**TEXT UNDER STUDY**

━━━━━━

Although no histological evidence of an acute infarct was found the recent thrombus in the coronary artery would suggest an acute infarct was the most likely reason for the accident. The changes of infarction take time to evolve and this man died before this process could occur. His mode of death would most likely have been a cardiac arrythmia precipitated by the myocardial ischaemia.
The left ventricular wall is markedly hypertrophied suggesting an underlying hypertensive condition.
The mounted specimen shows her heart with a large old healed antero-septal and apical myocardial infarct scar with bulging at the apex and the formation of a small cardiac aneurysm.
There is some mural thrombus on the endocardial aspect of the infarct and fibrous pericardial adhesions overlying it.
The left anterior descending coronary artery is narrowed by atherosclerosis and there is a recent occluding thrombus present(arrow).
The mounted specimen of the heart has been opened to show the left ventricle and aortic valve.
Most of the distal antero-septal left ventricular wall has been replaced by white scar tissue that bulges outward to form a cardiac aneurysm.
Dense white scar tissue is seen lining the endocardial surface and only a thin ribbon of brown viable myocardium is visible in the aneurysmal wall. There is also extensive scarring and some degree of thinning of the lateral aspect of the left ventricle wall.
There is severe atherosclerosis with stenosis of the left anterior descending (red arrow) and left circumflex coronary arteries.
The heart shows a thinned aneurysmal dilatation of the postero-lateral aspect of the left ventricle. The myocardium of this “blown out” portion is haemorrhagic and shows a small perforation.
The circumflex branch of the left coronary artery is completely occluded by thrombus.
Ventricular rupture is a complication of myocardial infarction. It occurs in 1-2% of transmural infarcts usually in the first 4-5 days. Pericardial tamponade results if it is the free wall of the left ventricle that ruptures. If the septum ruptures then there is a left to right shunting of blood.

━━━━━━

**PROBLEM SET**
A: Answer the following from the heart pathology text:
(i) What underlying condition does the markedly hypertrophied left ventricular wall suggest?
(ii) What completely occludes the circumflex branch of the left coronary artery?
(iii) In what proportion of transmural infarcts does ventricular rupture occur?
B: According to the heart pathology text, why was no histological evidence of an acute infarct found in the man whose death was linked to the accident?
C: Carry on the heart pathology text from its final sentence.

Dataset items:
━━━━━━

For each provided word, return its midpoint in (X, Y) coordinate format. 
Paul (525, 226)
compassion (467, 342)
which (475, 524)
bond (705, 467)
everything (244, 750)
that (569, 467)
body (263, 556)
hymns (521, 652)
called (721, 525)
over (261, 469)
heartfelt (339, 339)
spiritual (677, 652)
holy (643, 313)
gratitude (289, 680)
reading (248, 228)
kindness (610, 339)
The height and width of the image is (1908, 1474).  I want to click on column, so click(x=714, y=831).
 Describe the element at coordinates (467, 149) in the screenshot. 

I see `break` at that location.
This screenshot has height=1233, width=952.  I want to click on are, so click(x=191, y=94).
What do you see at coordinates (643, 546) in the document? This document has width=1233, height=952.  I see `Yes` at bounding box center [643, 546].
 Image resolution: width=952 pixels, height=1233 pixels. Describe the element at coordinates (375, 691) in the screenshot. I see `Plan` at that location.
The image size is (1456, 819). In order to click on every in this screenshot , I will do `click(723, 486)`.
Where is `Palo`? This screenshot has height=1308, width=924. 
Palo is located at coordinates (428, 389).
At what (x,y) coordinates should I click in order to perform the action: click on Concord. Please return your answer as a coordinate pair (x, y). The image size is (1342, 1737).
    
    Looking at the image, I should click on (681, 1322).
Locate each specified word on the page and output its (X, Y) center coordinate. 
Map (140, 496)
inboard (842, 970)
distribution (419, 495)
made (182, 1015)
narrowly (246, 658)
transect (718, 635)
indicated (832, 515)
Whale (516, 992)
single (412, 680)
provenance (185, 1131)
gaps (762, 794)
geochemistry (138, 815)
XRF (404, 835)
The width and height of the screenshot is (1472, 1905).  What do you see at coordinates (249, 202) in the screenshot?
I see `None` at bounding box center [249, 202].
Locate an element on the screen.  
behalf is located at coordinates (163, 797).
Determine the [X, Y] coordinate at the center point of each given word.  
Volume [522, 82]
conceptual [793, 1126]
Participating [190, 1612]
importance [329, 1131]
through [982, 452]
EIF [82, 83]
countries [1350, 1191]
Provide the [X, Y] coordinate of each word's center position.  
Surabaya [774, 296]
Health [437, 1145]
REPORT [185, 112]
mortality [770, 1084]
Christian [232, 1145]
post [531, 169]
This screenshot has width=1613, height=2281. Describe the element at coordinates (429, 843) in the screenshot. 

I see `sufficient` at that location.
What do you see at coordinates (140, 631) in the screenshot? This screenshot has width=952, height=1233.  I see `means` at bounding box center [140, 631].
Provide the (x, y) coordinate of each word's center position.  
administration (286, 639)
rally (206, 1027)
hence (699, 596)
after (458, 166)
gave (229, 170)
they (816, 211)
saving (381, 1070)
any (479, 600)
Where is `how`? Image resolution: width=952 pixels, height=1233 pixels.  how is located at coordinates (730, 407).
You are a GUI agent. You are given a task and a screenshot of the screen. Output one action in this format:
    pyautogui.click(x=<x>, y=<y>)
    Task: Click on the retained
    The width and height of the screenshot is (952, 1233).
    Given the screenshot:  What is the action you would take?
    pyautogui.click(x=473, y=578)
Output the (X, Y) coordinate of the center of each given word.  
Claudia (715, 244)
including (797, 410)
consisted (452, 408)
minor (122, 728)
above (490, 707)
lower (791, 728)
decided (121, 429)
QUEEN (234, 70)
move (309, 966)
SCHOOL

━━━━━━

**RESULTS FOR THE EXERCISE**
A:
(i) An underlying hypertensive condition.
(ii) Thrombus.
(iii) 1-2% of transmural infarcts.

B: The changes of infarction take time to evolve, and the man died before this process could occur. The recent thrombus in the coronary artery nonetheless suggests that an acute infarct was the most likely cause.

C:
In the mounted specimen of the heart the lateral wall of the left ventricle has been cut away to reveal the large mural thrombus overlying an old healed myocardial infarct of the anteroseptal region which is bulging anteriorly to form a cardiac aneurysm.
The pericardium overlying the thinned infarct scar is thickened and fibrous with adhesion of the parietal and visceral layers.
The left coronary artery branches are narrowed by atherosclerosis and the anterior descending branch is occluded by a recent thrombus.
The heart shows the very marked thinning of the greater part of the anterior, apical and septal parts of the left ventricle. Most of the ventricular muscle has been replaced by a thin fibrous scar a few millimetres in thickness.
The scarred area bulges slightly outward and there is a large layered mural thrombus filling the space of the bulge.
The origin of the anterior descending branch of the left coronary artery is seen to be occluded by gelatinous-looking fibrous tissue which represents an old organised thrombus.
The specimen comprises two horizontal slices through the heart. The smaller slice is from close to the apex of the heart.
There is a large old antero-septal infarct of the left ventricle.
The anterior and septal parts of the wall of the left ventricle show loss of the normal tan muscle tissue and replacement by a much thinner layer of variegated pale grey-brown and grey-white tissue that represents the scar of an old healed myocardial infarct.
Adherent to this scarred myocardium is a large layered mural thrombus.
The fibrous tissue scar also extends around into the posterior wall of the left ventricle towards the apex. (smaller slice)
The mounted specimen of his heart has been bisected longitudinally and an arrow points to rupture of the myocardium over the infarct.
Ventricular rupture is a complication of myocardial infarction. It occurs in 1-2% of transmural infarcts usually in the first 4-5 days.
On the cut surface the recent haemorrhagic infarct can be seen in the posterolateral wall of the left ventricle.
There is also an extensive scar resulting from the previous episodes of ischaemic necrosis of the myocardium.
The coronary arteries are narrowed by atherosclerosis.